ZIMBABWE: Abortion figures underscore need for more reproductive health education
Sexual and reproductive health awareness is poor among adolescents
harare, 30 March 2005 (IRIN) - An estimated 70,000 illegal abortions take place in Zimbabwe every year, says a new report by the UN Children's Fund (UNICEF).
The UN agency called for a national education drive to raise awareness of sexual and reproductive health.
According to UNICEF's 'Children and Women's Rights in Zimbabwe - Theory and Practice', legal abortion is permitted only under certain circumstances, making it very difficult to access.
The Termination of Pregnancy Act of 1977 permits the procedure when the life of the woman is endangered, the child may suffer a permanent physical or mental defect, or the foetus was conceived as a result of rape or incest.
Termination may take place only at a designated hospital, with the written permission of the hospital superintendent; in cases of suspected birth defects, or life and death situations, the authority of two medical practitioners is also required. For rape, a certificate by a magistrate is needed, and is issued only after consideration of a police report and an interview with the victim.
The laborious process of satisfying these conditions, coupled with the fact that legal abortions are not free, have led to a growing 'black market' for the procedure, where back street terminations are often performed by unskilled personnel in unhygienic surroundings.
Illegal, self-inflicted abortion methods are thought to include the consumption of detergents, strong tea, alcohol mixes and malaria tablets; other methods include the use of knitting needles, sharpened reeds and hangers.
The health ministry began a post-abortion care programme five years ago at the Harare and Parirenyatwa hospitals, two of the country's largest referral centres, to care for women suffering from induced and spontaneous miscarriage. Tsungai Chipato, one of the programme doctors, said on average between six and 10 women were treated daily at each institution.
Professor Jonathan Kasule, from the Obstetrics and Gyaenocology Department of the University of Zimbabwe's Medical School, told IRIN that the bulk of patients seeking help at the post-abortion care centres were in the 15 to 24 age group.
"They come in bleeding, with septic reeds stuck in their private parts, and if you do not immediately work on them, they die - it is one of the commonest causes of maternal mortality," he said.
Edna Masiiwa, director of Women's Action Group (WAG), told IRIN that knowledge of the abortion law was vague and few women were aware of the post-care abortion programme.

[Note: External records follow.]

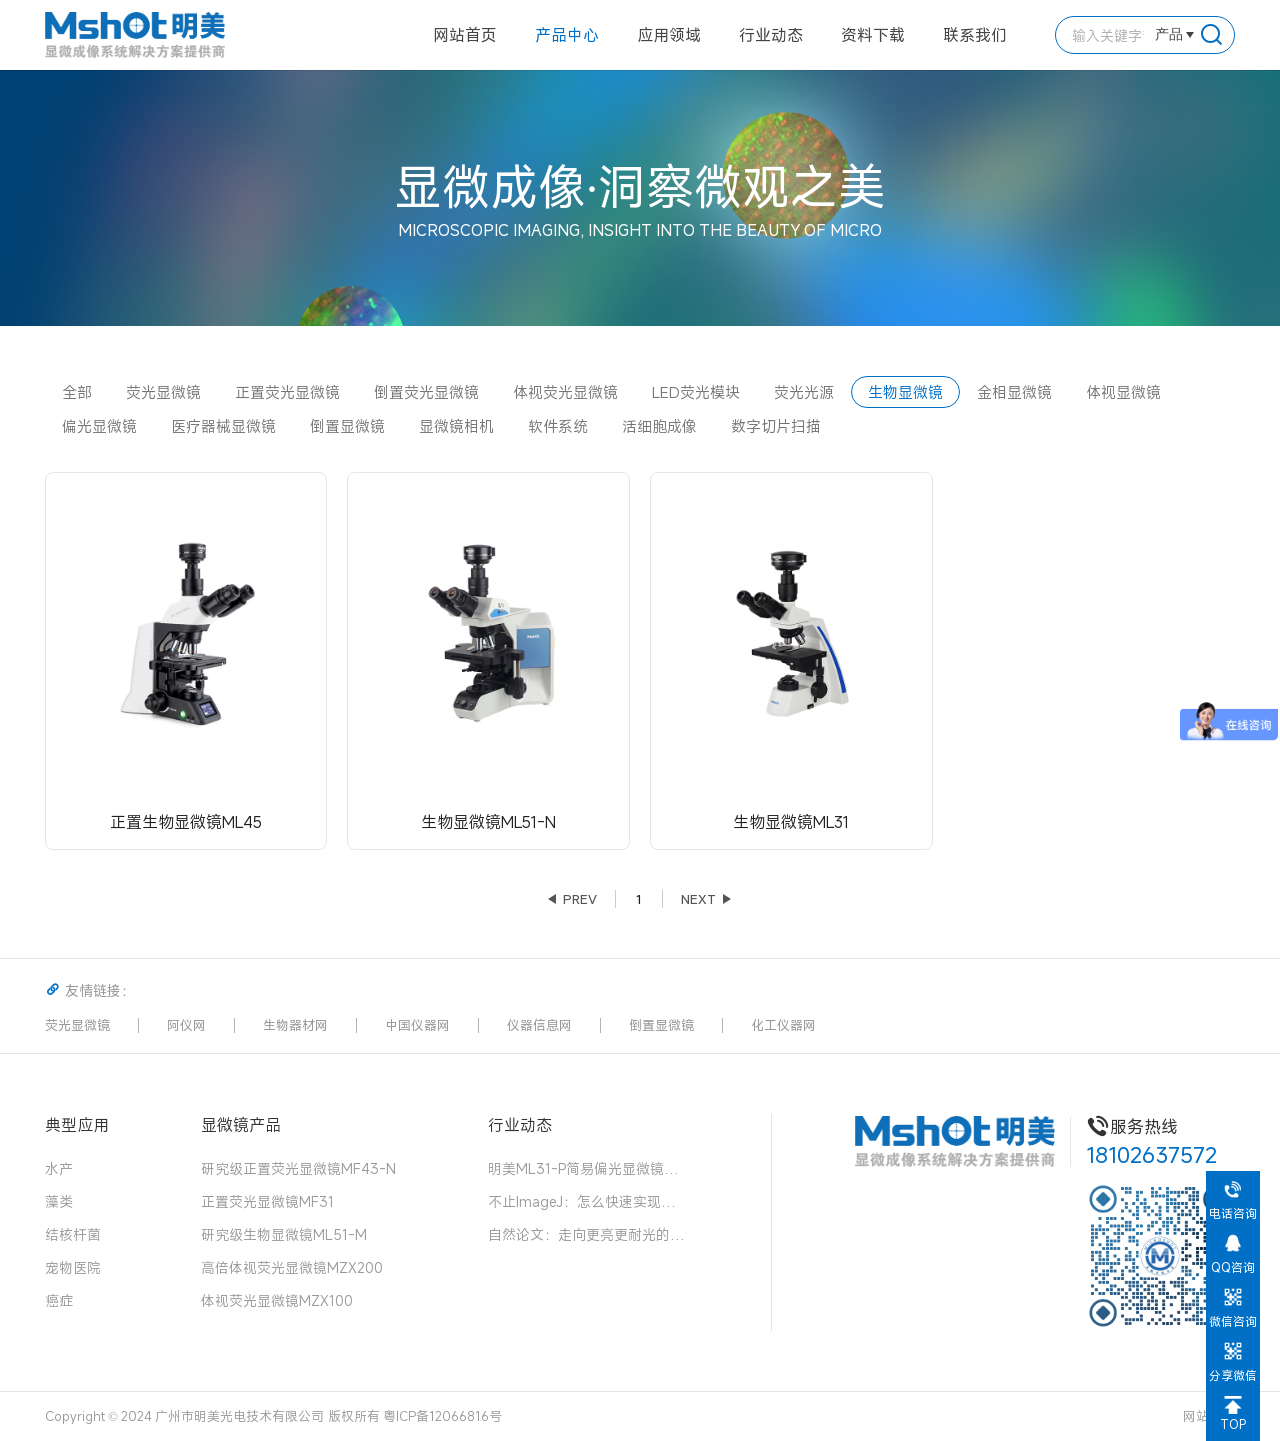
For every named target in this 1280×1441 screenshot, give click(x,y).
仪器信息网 (539, 1025)
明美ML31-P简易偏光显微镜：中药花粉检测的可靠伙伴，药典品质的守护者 (588, 1168)
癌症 (59, 1300)
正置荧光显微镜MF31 (267, 1201)
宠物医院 (73, 1267)
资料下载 (873, 35)
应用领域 (669, 35)
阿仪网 (186, 1025)
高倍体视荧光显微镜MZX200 (292, 1267)
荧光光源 (804, 392)
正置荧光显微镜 (287, 392)
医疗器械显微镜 (223, 426)
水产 (59, 1168)
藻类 (59, 1201)
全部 (77, 392)
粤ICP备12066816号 (442, 1416)
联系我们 (975, 35)
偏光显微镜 (99, 426)
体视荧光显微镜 (565, 392)
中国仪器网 (417, 1025)
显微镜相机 (456, 426)
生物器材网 (295, 1025)
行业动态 (771, 35)
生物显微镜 (905, 392)
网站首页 (465, 35)
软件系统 (558, 426)
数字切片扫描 (776, 426)
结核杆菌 (73, 1234)
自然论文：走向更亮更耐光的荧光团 (588, 1234)
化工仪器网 (783, 1025)
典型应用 (77, 1124)
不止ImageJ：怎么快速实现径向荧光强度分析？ (588, 1201)
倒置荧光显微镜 (426, 392)
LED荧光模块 (696, 392)
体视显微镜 (1123, 392)
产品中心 (567, 35)
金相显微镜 (1014, 392)
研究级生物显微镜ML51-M (284, 1234)
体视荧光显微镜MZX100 (277, 1300)
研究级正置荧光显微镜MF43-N (298, 1168)
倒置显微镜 (347, 426)
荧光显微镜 (163, 392)
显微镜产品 (241, 1124)
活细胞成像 (659, 426)
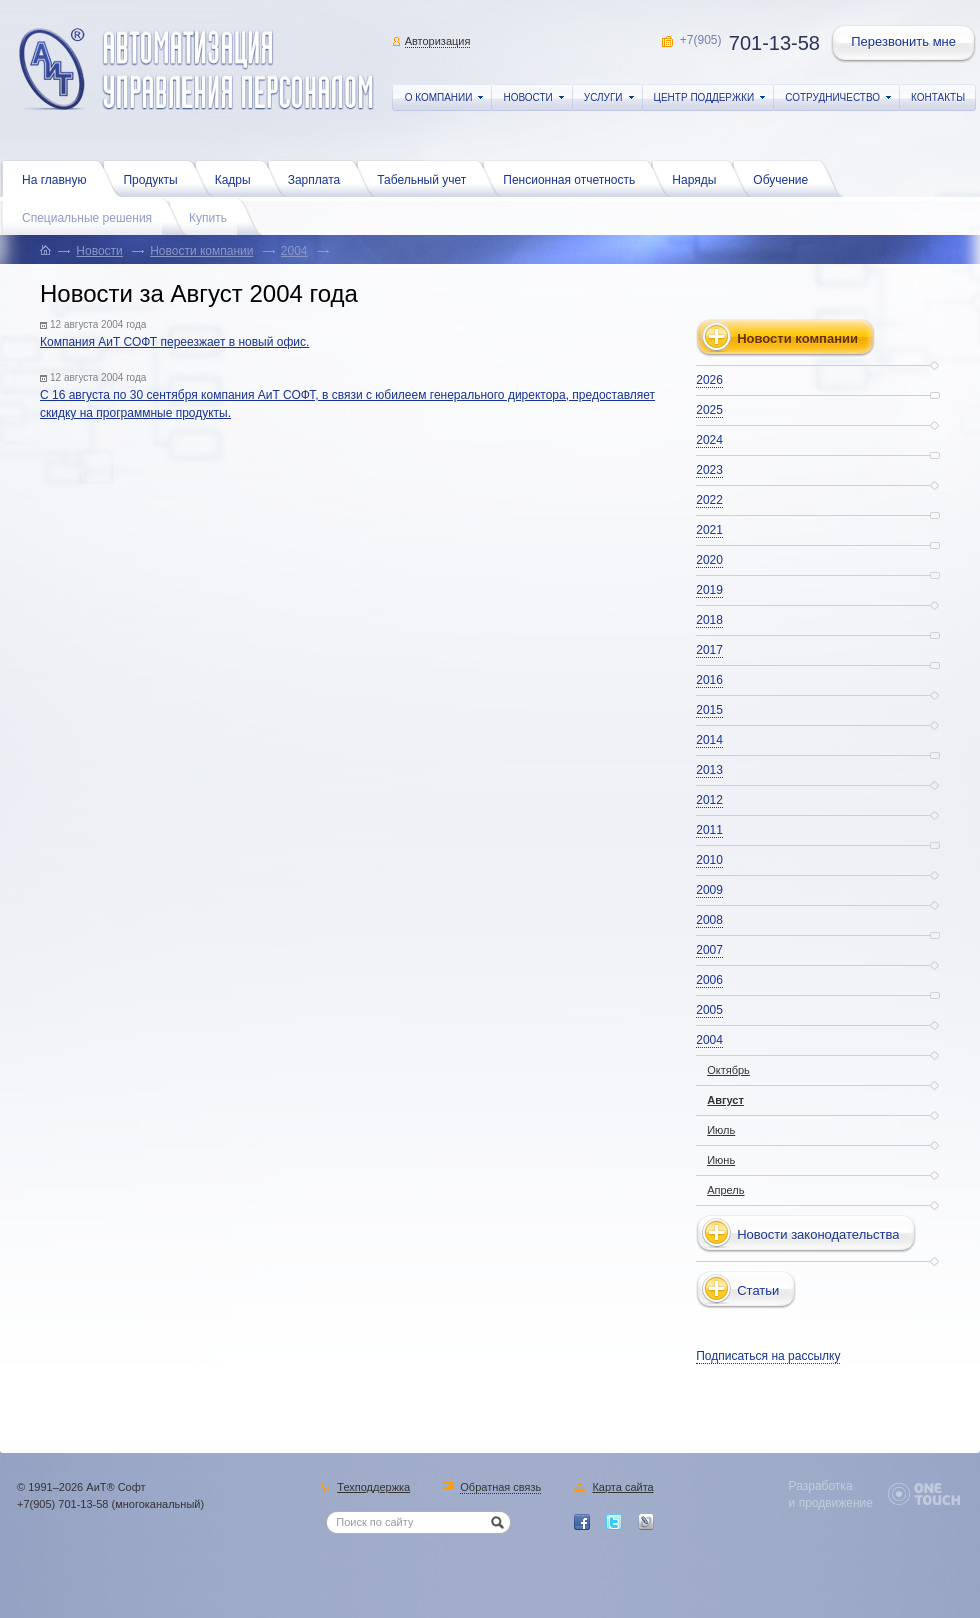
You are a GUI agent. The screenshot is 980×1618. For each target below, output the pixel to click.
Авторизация (438, 41)
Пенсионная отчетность (574, 178)
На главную (59, 178)
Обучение (785, 178)
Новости (99, 251)
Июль (721, 1130)
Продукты (155, 178)
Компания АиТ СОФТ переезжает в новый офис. (174, 342)
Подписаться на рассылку (768, 1356)
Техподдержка (373, 1488)
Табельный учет (426, 178)
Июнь (721, 1160)
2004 (294, 251)
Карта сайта (622, 1488)
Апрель (725, 1190)
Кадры (238, 178)
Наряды (699, 178)
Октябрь (728, 1070)
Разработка (821, 1486)
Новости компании (201, 251)
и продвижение (831, 1503)
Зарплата (319, 178)
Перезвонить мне (905, 44)
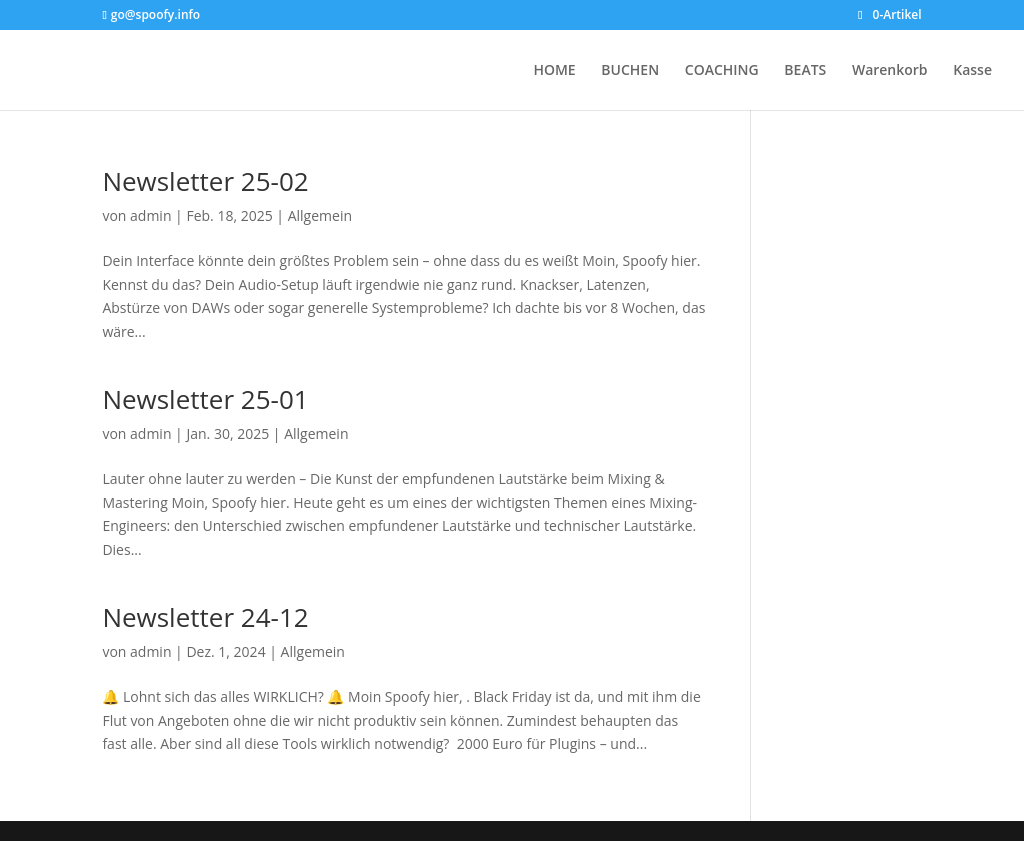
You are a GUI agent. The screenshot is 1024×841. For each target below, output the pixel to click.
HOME (554, 71)
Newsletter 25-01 (205, 399)
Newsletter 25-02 (205, 181)
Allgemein (320, 215)
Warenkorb (890, 71)
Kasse (972, 71)
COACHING (722, 71)
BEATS (805, 71)
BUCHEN (630, 71)
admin (150, 215)
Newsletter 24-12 (205, 617)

Kasule pointed out that people were also generally unaware of the emergency or morning-after pill, Positinor-2, available at pharmacies.
UNICEF noted that the onset of sexual activity among the youth in Zimbabwe occurred at an average age of 14, but they were often uninformed where pregnancy was concerned. The report said a 1999 survey indicated that "25 percent of youth think that a girl could not get pregnant the first time she has sex, and 40 percent believe that a girl cannot get pregnant if she has sex standing up".
Masiiwa added that for girls the first sexual encounter was normally "unplanned".
According to the report, adolescents participating in the survey said most of them used abortion as a family planning method, "due to the difficulties encountered in accessing family planning services".
Service providers tended to rely on national laws and policies that generally upheld parental consent requirements for adolescents; adults commonly believed that access to contraception and information about it promoted promiscuity; married adolescents could access contraceptives more easily than their unmarried counterparts, all of which contributed to the stigma involved in accessing contraception.
Kasule said Zimbabwe's uptake of oral contraception was relatively high - 56 percent - but there was still a significant gap.
Masiiwa said sex education in schools needed to be stepped up to make girls aware of the conventional contraceptive options available.
Her organisation had run a programme in Beitbridge, on the South African border, where, "in 2005 few were even aware of the female condom and yet it was introduced in the late 1990s". She stressed that use of the male condom also had to be promoted.
Broader abortion legalisation was thought to be unlikely, as the country was largely Christian and conservative, with a strong pro-life lobby.
Feltoe believes that even if abortion were to be legalised, Zimbabwe lacks the medical facilities to handle large-scale lawful termination. "Abortion would be a low priority in the context of things," he told IRIN.
"There is already huge stress on the current health facilities, and it would meet resistance from nurses and other health staff."